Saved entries

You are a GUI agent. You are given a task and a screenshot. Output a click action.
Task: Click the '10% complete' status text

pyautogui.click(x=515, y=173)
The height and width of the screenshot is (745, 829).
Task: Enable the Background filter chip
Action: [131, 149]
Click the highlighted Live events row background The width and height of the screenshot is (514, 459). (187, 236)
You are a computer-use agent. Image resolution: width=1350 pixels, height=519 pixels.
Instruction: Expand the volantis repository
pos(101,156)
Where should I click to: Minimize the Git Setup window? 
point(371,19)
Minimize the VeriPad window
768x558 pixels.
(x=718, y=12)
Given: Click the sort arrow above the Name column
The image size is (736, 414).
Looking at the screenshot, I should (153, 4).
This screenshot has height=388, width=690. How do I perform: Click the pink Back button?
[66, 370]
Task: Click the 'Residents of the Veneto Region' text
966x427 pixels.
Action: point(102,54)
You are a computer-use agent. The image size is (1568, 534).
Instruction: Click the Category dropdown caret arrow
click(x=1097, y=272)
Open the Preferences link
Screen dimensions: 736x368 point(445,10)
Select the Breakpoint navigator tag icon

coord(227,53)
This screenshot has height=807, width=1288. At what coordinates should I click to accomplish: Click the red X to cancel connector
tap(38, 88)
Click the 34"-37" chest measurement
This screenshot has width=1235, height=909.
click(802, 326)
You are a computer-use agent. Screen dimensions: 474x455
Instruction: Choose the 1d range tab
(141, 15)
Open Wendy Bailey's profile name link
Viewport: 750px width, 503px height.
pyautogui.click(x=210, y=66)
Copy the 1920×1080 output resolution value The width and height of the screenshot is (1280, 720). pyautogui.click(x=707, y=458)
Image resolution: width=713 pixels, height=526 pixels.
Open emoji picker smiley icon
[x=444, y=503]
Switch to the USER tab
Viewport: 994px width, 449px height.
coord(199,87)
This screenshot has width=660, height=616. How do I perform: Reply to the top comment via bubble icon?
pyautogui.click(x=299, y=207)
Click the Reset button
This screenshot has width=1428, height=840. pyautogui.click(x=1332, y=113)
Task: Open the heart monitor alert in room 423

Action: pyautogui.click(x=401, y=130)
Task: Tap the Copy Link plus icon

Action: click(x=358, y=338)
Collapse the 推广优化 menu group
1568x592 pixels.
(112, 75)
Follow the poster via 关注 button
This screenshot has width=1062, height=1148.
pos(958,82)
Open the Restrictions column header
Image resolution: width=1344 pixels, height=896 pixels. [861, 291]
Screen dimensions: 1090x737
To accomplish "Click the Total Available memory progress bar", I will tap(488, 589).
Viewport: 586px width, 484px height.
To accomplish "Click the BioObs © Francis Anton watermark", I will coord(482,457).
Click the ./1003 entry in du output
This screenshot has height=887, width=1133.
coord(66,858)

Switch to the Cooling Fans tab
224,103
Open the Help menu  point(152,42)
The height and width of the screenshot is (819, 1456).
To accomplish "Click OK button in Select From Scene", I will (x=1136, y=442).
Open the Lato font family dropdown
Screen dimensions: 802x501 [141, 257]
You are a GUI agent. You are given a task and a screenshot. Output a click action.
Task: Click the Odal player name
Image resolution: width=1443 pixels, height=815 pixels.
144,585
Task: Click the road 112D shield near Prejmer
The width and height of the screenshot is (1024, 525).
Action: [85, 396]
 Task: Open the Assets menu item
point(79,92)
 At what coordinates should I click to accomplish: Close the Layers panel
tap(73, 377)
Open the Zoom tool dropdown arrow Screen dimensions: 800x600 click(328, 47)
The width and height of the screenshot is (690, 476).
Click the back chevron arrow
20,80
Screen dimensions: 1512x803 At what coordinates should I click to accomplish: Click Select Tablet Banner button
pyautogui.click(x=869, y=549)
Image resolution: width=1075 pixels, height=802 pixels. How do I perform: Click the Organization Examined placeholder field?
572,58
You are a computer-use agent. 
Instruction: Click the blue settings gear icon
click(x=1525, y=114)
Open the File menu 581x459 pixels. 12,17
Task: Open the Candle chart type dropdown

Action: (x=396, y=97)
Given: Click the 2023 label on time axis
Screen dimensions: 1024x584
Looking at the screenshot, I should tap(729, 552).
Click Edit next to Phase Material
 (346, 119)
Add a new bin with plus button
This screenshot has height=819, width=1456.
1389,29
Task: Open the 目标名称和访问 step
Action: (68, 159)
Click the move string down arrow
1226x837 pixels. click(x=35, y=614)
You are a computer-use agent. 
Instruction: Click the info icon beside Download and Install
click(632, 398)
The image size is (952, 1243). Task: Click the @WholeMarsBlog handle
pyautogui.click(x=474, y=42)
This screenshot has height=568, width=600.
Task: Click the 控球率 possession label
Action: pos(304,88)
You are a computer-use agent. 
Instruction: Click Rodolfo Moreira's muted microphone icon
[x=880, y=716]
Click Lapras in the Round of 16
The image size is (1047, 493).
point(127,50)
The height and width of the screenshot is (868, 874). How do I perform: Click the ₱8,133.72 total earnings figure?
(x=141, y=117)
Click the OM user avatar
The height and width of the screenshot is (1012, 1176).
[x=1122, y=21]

- [Exercise prompt]:
Looking at the records above, return exactly the lines from the line with "Follow the poster via 关注 button" to the line with "Task: Click the road 112D shield near Prejmer", both ends included.

- [Response area]:
Follow the poster via 关注 button
This screenshot has width=1062, height=1148.
pos(958,82)
Open the Restrictions column header
Image resolution: width=1344 pixels, height=896 pixels. [861, 291]
Screen dimensions: 1090x737
To accomplish "Click the Total Available memory progress bar", I will tap(488, 589).
Viewport: 586px width, 484px height.
To accomplish "Click the BioObs © Francis Anton watermark", I will coord(482,457).
Click the ./1003 entry in du output
This screenshot has height=887, width=1133.
coord(66,858)

Switch to the Cooling Fans tab
224,103
Open the Help menu  point(152,42)
The height and width of the screenshot is (819, 1456).
To accomplish "Click OK button in Select From Scene", I will (x=1136, y=442).
Open the Lato font family dropdown
Screen dimensions: 802x501 [141, 257]
You are a GUI agent. You are given a task and a screenshot. Output a click action.
Task: Click the Odal player name
Image resolution: width=1443 pixels, height=815 pixels.
144,585
Task: Click the road 112D shield near Prejmer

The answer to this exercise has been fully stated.